Take the line with "Where should I" as the first and the last line of the data as the end. Write out both and every line between exactly, except pictures.

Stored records
»»

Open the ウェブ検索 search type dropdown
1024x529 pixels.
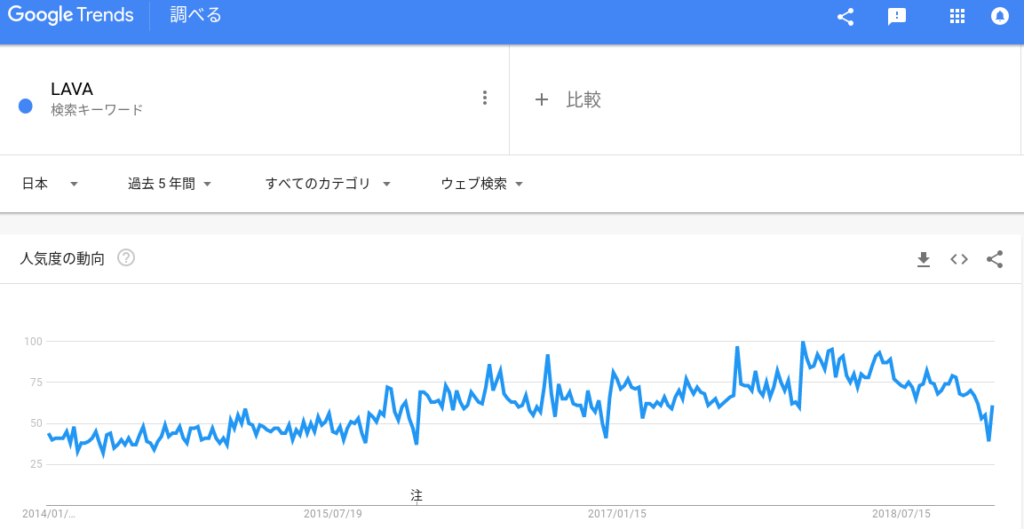point(482,184)
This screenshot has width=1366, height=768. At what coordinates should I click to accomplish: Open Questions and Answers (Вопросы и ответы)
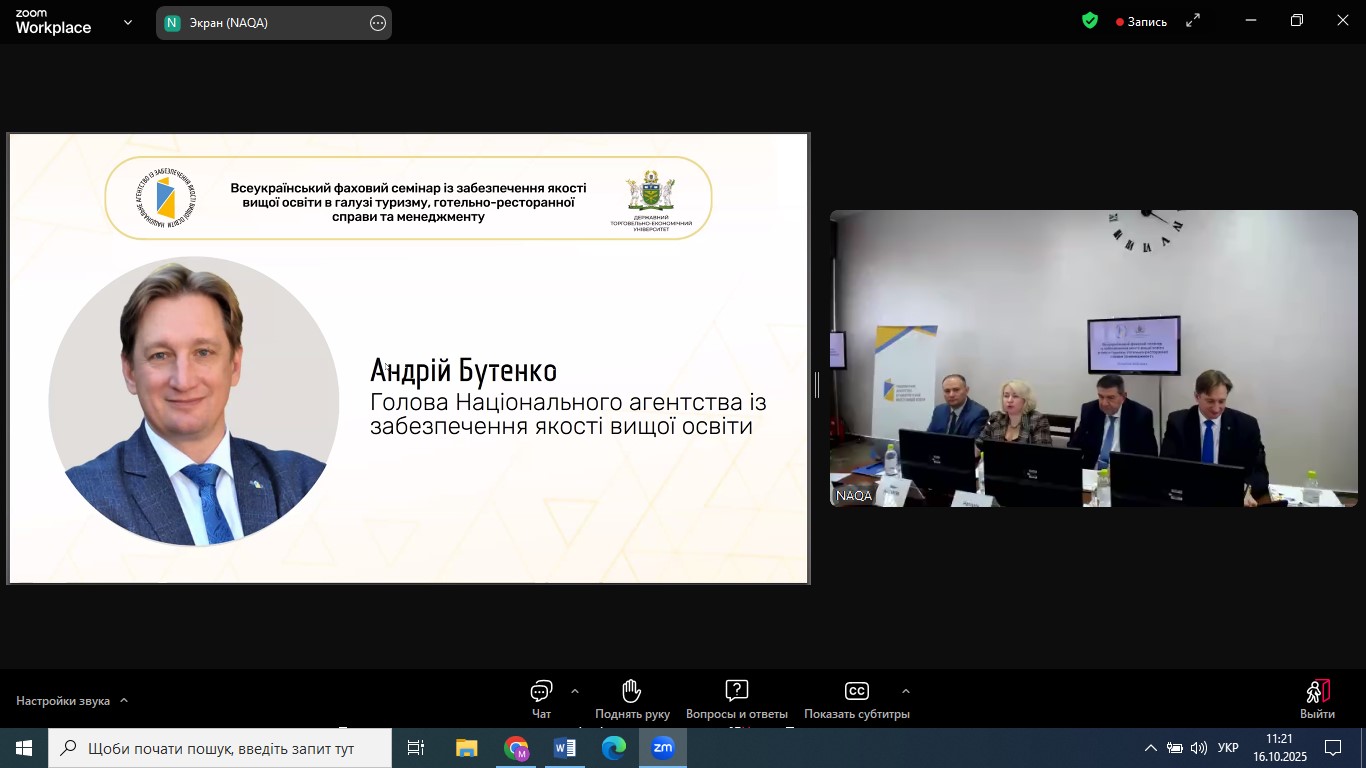pyautogui.click(x=736, y=692)
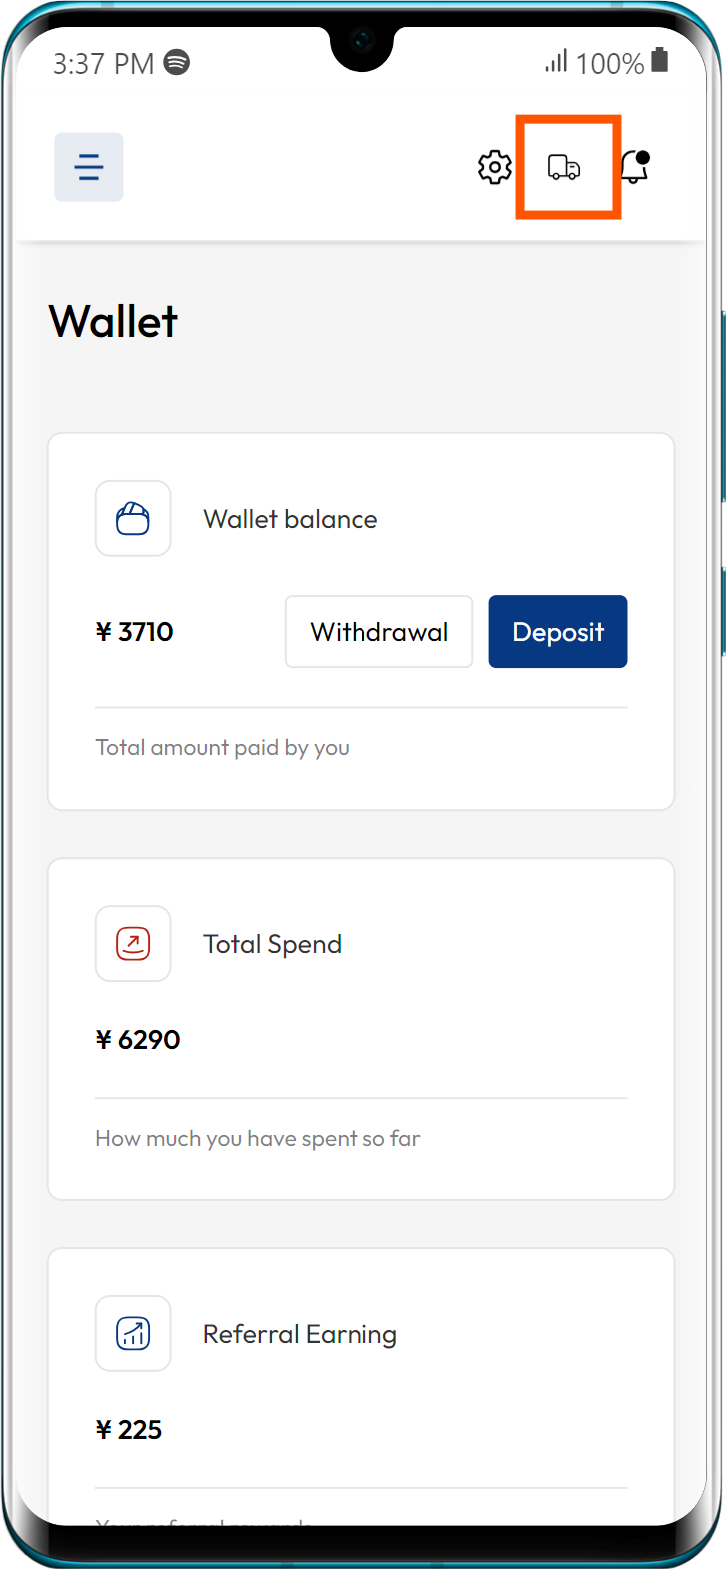Tap the signal strength icon
The height and width of the screenshot is (1569, 726).
556,62
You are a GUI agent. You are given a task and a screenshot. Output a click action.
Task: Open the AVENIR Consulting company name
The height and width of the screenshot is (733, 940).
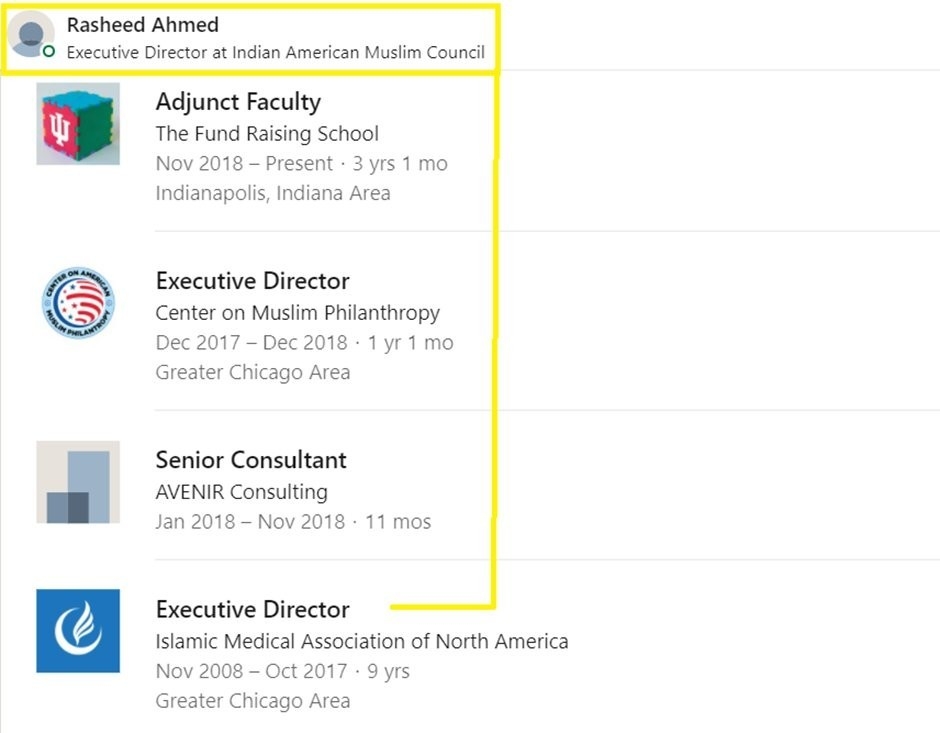(x=241, y=491)
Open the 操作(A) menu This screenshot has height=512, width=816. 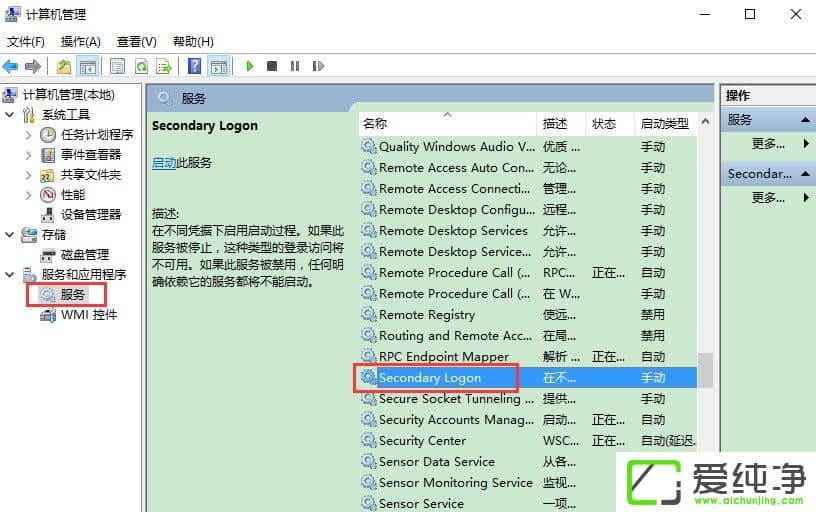80,42
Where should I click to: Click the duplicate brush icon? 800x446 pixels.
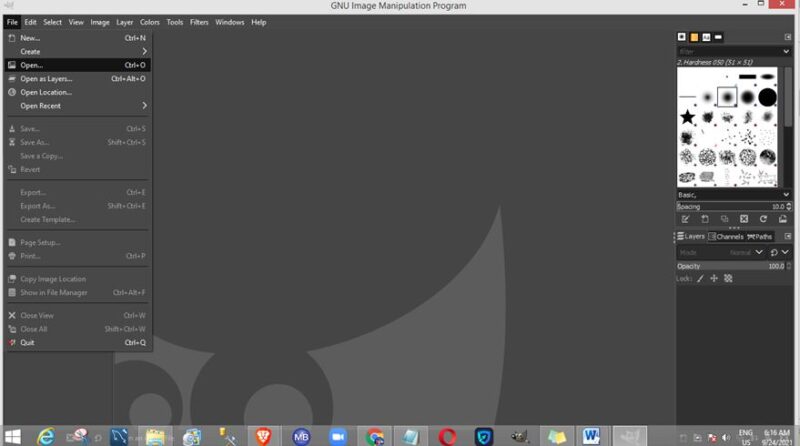point(724,219)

««

* Solution for this task
Where should I click to: Click the duplicate brush icon? 800x446 pixels.
point(724,219)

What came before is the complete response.